Untuk itu, Davies menginisiasi Trinity Challenge sebuah dana hibah sebesar 10 juta dollar AS yang dinamai dari kampus yang dipimpin oleh Davies saat ini, Trinity College, University of Cambridge. Dana hibah ini akan diberikan kepada penelitian yang dapat merancang inovasi dalam proses identifikasi, respons, dan pemulihan suatu pandemi baru di masa depan.
TRINITY CHALLENGE–+Sejumlah sponsor Trinity Challenge, yang diinisiasi oleh Master of Trinity College University of Cambridge Inggris Dame Sally Davies.
Trinity Challenge ini didukung oleh 22 institusi dan perusahaan dari sejumlah perguruan tinggi, seperti University of Cambridge, University of Hong Kong, Imperial College London, dan Northeastern University AS, dan raksasa teknologi Microsoft, Google, serta Tencent.
”Dengan memaknai data yang beragam dan berfokus pada aspek identifikasi, respons, dan pemulihan, Challenge ini mencari langkah inovasi baru yang dapat memprediksi datangnya pandemi baru dan mencegahnya terjadi,” kata Davies yang juga mantan anggota Dewan Eksekutif Organisasi Kesehatan Dunia (WHO).
Direktur Jenderal WHO Tedros Adhanom Ghebreyesus menyambut baik inisiatif ini.
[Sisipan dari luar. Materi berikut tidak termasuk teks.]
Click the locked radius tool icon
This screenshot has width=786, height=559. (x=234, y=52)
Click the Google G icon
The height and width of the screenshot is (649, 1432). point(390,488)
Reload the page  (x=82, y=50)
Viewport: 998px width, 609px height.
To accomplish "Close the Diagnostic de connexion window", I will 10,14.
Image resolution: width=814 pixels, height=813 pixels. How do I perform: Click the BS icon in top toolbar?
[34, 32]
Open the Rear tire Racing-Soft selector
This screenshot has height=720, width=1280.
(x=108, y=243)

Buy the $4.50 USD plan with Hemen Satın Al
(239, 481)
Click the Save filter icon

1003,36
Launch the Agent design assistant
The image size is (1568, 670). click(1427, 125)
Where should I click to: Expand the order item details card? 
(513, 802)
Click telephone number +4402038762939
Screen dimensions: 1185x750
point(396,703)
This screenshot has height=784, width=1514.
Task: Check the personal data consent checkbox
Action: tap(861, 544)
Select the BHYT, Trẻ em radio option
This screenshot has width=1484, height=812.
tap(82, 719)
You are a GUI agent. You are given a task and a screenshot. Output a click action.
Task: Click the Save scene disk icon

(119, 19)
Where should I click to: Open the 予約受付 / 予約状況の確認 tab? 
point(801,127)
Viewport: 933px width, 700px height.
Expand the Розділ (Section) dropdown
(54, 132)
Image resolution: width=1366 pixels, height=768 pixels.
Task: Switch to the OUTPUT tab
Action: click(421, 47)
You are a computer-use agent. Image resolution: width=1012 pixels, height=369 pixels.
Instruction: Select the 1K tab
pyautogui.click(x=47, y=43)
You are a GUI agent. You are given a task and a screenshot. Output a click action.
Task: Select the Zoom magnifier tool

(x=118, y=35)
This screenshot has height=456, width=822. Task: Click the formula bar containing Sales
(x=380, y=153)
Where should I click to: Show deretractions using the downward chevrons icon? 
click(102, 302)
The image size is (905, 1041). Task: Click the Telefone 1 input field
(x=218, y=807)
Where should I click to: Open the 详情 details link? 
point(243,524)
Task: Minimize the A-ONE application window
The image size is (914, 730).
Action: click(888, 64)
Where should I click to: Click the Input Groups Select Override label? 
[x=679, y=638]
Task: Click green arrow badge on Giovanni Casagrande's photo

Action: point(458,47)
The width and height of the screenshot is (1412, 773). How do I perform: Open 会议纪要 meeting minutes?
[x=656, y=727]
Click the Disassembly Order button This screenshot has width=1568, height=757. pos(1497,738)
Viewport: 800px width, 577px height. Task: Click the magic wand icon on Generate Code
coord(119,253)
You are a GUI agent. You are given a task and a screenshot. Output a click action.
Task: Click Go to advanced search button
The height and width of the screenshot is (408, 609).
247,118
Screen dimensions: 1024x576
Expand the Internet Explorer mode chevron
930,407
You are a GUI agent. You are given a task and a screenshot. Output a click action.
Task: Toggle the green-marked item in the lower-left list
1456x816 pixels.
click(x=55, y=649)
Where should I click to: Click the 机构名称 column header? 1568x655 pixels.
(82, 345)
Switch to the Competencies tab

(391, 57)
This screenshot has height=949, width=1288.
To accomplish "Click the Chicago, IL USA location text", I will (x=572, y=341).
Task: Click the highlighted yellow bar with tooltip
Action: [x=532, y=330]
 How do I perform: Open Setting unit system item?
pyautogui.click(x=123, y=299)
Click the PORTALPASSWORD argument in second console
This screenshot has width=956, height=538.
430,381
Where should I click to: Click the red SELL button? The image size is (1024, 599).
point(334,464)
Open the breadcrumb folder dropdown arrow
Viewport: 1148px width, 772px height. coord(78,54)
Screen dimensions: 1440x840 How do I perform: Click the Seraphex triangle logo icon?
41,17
Menurut dia, data yang dihasilkan secara real time dan sistem analisis yang mumpuni menjadi hal yang penting untuk memprediksi, mencegah, dan merespons terjadinya penyebaran penyakit menular.
Oleh karena itu, pada 2019, WHO sudah membuat divisi baru bernama Data, Analytics, and Delivery for Impact yang bertujuan untuk mendukung negara yang tidak memiliki sistem informasi yang memadai untuk memanfaatkan potensi mahadata.
”Data yang lebih baik adalah prioritas untuk WHO. Kami berharap dapat mendukung negara-negara di dunia untuk memanfaatkan kekuatan data dan teknologi untuk melindungi kesehatan masyarakat,” kata Tedros.